Как будто благодаря телепатии пианист играет «Lili Marlen». В ритме марша, так, как один из куплетов пела Марлен Дитрих. Бенедикта Глан закрывает глаза. Ее настроение меняется.
— Та песня, — говорит она.
Мы ждем, пока мелодия не кончится. Она переходит в «Ich hab' noch einen Koffer in Berlin».
— Самым страшным был голод, — говорит она. — Голод и разрушения. Было что-то вроде метро, и на нем можно было за 20 минут добраться из Ральштедта до центра Гамбурга. Мы ведь не работали в субботу после обеда и по воскресеньям. А в сержантской форме мы могли посещать офицерские клубы-столовые. Мы могли пить шампанское, есть икру, шатоб-риан, мороженое. Когда мы оказывались на расстоянии пятнадцати минут езды от центра, в районе Вандсбека, начинались груды камней. Вы даже и представить себе этого не можете. Камни, покуда хватает глаз. До самого горизонта. Поле руин. И немцы. Они голодали. Они проходили мимо тебя по улице, бледные, изможденные, изголодавшиеся. Я была там шесть месяцев. Никогда, ни разу я не видела, чтобы немец куда-нибудь спешил.
В ее голосе слышны слезы. Она забыла, где она находится. Она крепко хватает меня за руку.
— Война ужасна!
Посмотрев на нас, она вспоминает о том, что мы представители вооруженных сил, и на какую-то минуту внутри нее сталкиваются разные уровни сознания. Потом она возвращается назад в настоящее, веселая и чувственная. Она улыбается механику.

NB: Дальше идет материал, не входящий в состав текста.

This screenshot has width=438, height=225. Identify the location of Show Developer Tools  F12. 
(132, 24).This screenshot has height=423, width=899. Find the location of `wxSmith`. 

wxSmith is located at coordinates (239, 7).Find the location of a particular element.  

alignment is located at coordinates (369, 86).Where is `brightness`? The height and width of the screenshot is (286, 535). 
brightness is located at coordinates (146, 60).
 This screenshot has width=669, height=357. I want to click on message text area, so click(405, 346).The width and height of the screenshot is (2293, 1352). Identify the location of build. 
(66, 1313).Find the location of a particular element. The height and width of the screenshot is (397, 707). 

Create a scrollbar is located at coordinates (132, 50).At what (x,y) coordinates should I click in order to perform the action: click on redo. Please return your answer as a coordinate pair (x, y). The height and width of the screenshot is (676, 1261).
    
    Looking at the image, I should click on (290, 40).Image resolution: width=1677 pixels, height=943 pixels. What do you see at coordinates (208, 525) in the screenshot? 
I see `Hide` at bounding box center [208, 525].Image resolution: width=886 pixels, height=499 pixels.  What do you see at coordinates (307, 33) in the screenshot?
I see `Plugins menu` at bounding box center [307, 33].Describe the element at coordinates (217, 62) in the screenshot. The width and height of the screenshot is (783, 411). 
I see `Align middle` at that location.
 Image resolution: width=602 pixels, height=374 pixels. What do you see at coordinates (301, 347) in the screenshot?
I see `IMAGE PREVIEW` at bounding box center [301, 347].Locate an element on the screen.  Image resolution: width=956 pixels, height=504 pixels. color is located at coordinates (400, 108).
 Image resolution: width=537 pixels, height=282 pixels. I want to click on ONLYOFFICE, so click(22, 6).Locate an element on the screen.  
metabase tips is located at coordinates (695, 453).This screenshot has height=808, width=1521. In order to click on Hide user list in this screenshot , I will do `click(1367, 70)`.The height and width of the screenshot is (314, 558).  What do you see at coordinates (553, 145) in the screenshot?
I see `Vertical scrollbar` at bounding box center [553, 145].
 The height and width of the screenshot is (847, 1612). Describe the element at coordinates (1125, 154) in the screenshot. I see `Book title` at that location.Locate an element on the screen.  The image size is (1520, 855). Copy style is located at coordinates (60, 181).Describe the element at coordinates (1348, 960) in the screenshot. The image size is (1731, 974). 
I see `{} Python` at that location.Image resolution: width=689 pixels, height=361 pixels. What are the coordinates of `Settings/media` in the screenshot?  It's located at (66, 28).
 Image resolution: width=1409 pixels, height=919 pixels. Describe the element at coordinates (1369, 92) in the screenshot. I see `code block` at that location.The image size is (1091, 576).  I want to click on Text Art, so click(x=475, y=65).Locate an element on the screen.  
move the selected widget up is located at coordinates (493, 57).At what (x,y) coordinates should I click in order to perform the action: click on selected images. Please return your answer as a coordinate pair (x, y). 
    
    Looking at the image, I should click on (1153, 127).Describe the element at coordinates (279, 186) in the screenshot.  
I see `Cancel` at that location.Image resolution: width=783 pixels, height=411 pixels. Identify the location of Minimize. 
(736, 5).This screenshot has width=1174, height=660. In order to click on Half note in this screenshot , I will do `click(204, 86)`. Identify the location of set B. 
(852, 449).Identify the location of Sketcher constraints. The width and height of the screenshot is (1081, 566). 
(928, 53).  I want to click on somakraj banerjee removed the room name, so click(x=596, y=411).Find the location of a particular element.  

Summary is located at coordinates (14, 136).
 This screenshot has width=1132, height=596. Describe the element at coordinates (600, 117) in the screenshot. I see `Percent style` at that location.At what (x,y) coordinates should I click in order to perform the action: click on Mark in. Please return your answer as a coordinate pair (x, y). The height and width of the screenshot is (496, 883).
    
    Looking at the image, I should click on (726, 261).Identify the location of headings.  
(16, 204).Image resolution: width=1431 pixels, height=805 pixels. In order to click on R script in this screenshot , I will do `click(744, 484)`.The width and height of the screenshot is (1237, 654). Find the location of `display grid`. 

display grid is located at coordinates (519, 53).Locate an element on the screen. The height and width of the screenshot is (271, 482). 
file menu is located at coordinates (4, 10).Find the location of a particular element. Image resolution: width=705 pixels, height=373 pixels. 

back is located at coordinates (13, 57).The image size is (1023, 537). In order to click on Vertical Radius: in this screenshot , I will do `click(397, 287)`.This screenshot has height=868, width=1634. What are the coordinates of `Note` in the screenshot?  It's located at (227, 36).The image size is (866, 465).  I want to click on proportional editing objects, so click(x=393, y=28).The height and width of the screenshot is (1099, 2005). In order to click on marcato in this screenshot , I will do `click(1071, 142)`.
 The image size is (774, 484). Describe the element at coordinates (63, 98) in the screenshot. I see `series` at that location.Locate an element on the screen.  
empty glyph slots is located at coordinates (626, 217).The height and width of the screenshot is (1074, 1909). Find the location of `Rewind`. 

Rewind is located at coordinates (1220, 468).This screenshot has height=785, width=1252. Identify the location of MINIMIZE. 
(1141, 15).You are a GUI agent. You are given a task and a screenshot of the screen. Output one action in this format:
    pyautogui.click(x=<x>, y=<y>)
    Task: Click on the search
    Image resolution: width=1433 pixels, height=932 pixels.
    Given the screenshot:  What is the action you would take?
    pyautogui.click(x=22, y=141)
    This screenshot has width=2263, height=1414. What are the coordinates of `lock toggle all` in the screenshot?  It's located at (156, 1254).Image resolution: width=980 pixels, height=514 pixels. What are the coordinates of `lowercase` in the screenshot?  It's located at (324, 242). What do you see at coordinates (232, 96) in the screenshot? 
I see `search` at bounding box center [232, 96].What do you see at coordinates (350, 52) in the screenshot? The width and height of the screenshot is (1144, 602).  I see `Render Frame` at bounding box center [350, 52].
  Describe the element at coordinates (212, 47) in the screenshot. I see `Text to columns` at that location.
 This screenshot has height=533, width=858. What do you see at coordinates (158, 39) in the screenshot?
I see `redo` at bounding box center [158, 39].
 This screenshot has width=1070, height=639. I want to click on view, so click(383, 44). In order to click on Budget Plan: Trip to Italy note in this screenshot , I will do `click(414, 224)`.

— Мой младший лейтенант уехал домой. Я была готова последовать за ним. Но однажды меня вызывают в кабинет Оттини. Он обращается ко мне с предложением. На следующий день меня переводят в Бланкенезе, на берегу Эльбы. Здесь англичане заняли все большие виллы. В одной из них мы и работали. Нас было 40 человек. Большинство англичане и американцы. 20 человек работали на верхнем этаже, прослушивая телефонные разговоры. Внизу несколькими группами работали мы. Мы, конечно, никогда не знали, чем занимаются другие. В Ральштедте мы тоже давали подписку о неразглашении. Но там мы все-таки беседовали друг с другом. Мы показывали друг другу забавные письма. В Бланкенезе все было совсем по-другому. Там я и познакомилась с Йоханнесом Лойеном. Вначале была лишь я одна и еще двое. Английский математик и бельгийский учитель записи танцевальных движений с помощью знаков. Мы занимались шифрованными письмами и телефонными разговорами. В основном, письмами.
Она смеется.
— Мне кажется, что на первых порах они нас проверяли. Давали нам то, что было не очень важно. Часто мы разгадывали по два письма в день. Как правило, это были любовные письма. Я попала туда в июле. Начиная с августа, что-то изменилось. Письма изменились. Некоторые из них были написаны одними и теми же людьми. И еще к нам прикрепили нового цензора — немца, который работал у фон Гелена. Я так и не смогла этого понять. То, что американцы и англичане приняли к себе на службу часть немецкого разведывательного аппарата. Но он был мягким и доброжелательным человеком. Не всегда видно по человеку, какой он, не так ли? Говорили ведь, что Гиммлер играл на скрипке. Его звали Хольтцер. Почему-то он особенно много знал о том деле, над которым мы работали. Это я постепенно стала понимать. То, что это отдельное дело. Другие трое знали это. Они никогда ничего не говорили. Но они постоянно расспрашивали меня об определенных выражениях. И постепенно начала вырисовываться картина.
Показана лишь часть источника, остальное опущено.